認知症の新薬アデュカヌマブは画期的な新薬?
6月7日、アルツハイマー型認知症の新薬「アデュカヌマブ」が米国で承認され、話題となっています。日本でも共同開発企業のエーザイの株価が大きく値上がりしました。また、いつ保険適用となるのかが話題となっています。
認知症の薬剤はコリンエステラーゼ阻害剤の「アリセプト」(エーザイ)が有名ですが、この薬剤は初期の認知症の進行を遅らせるものであり、改善や進行を抑制するものではありませでした。この進行を遅らせる薬剤以外、十数年、認知症の薬剤はなかったのです。今回、新しい作用の薬剤が誕生したことはよいことだと思いますが・・・。
アデュカヌマブ承認に異論!
米国ではアデュカヌマブの承認に患者支援団体などから大きな喜びの声が上がりました。しかし、承認をした米国食品医薬品局(FDA)にある諮問委員会の11名の委員のうち、3名が抗議をして辞任しています。「最悪の医薬承認になるだろう」と言って・・・
アデュカヌマブは、認知症の原因が脳内にアミロイドβ(タンパク質の一種)がたまり、神経細胞が壊死することによるという仮説に基づき、開発された抗体医薬です。
この仮説に基づき、多くの製薬会社が開発を試みましたが、結果は散々でした。
アデュカヌマブも2つある国際共同臨床試験では有効性がなく、再度、試験を見直し、1つの試験の高用量では有効性がある。進行抑制効果がある。として、FDAに申請したのです。
でも、食品医薬品局の諮問委員会は「エビデンスが不十分、ほぼ満場一致で承認を否決」としました。
しかし、FDAは「アルツハイマー型認知症には治療の選択肢がほとんどない切迫した状況」とし、追加の検証的試験にて有効性がないと分かれば承認を取り消すとの条件付きで、迅速承認をしました。
今回の迅速承認はアルツハイマー型認知症のうち、軽度認知障害(MCI)について行なわれ、米国で100万人の患者がいると推計されています。日本は462万人(2012)の認知症患者がいるとされています。このうち、MCIの方がどのくらいいるでしょうか?
さらなる問題が!
アデュカヌマブについては、さらなる問題があるとされています。
アデュカヌマブは抗体医薬のため、薬剤の価格が非常に高いのです。なんと! 1人当たり年間約600万円、試験は3年間でしたので、約1,800万円となります。

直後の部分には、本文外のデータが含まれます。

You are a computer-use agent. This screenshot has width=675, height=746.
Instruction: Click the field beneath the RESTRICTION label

投与する患者さんは、MCI、つまり軽度の認知症患者さんです。改善効果はありませんが、進行抑制効果があるとなれば使用したい。長期になる可能性は高いと思われます。
日本での承認はどうなるのか分かりませんが、承認となれば、皆保険の日本では多少安くなると思われます。窓口負担は高額療養費の対象となり、約7~8万円程度になります。かりに米国で100万人、日本は人口比から1/3程度の対象者、価格は半分の300万円と考えても薬剤費、医療保険金額は膨大な金額となります。
なるほど、健康保険料があがるのね! と考える方が多いと思います。
確かに健康保険料はあがるのですが、医療保険制度の財源構成は、自己負担約10%、保険料約50%、公費(国、地方)約40%となっています。

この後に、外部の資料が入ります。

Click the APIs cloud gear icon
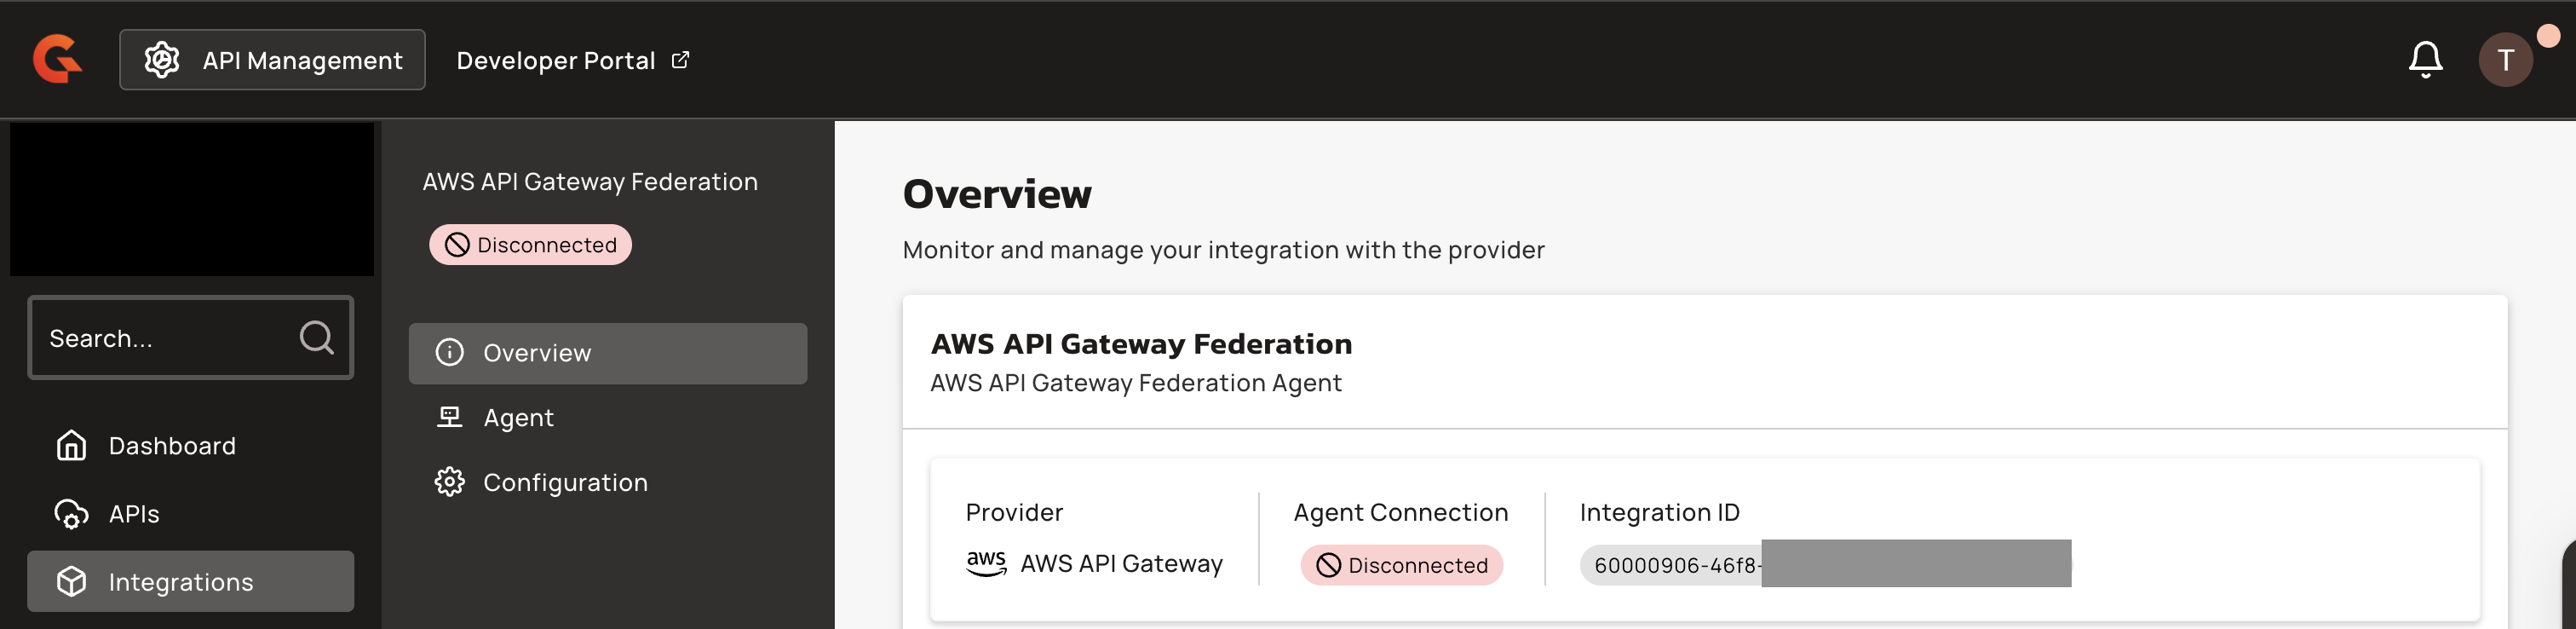 (71, 514)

健康保険料は上がります。この結果、皆さんの手取り金額はその分減少します。
では税金はどうでしょうか。健康保険料は社会保険料控除の対象です。つまり、税金は多少安くなります。ちょぴり、助かります。
税金が減るとどうなるか? 医療保険制度の約40%は公費、税金です。つまり、国、地方の財源、赤字の要因が増えると言うことになります。
なかなか難しい話です。多少、回りくどい話ですが、そういう側面もあるかな・・・と考えていただければと思います。
ところで、最後に一言、
アミロイドβを取り除いたとして、壊死した神経細胞はどうなるの? 素朴な疑問です。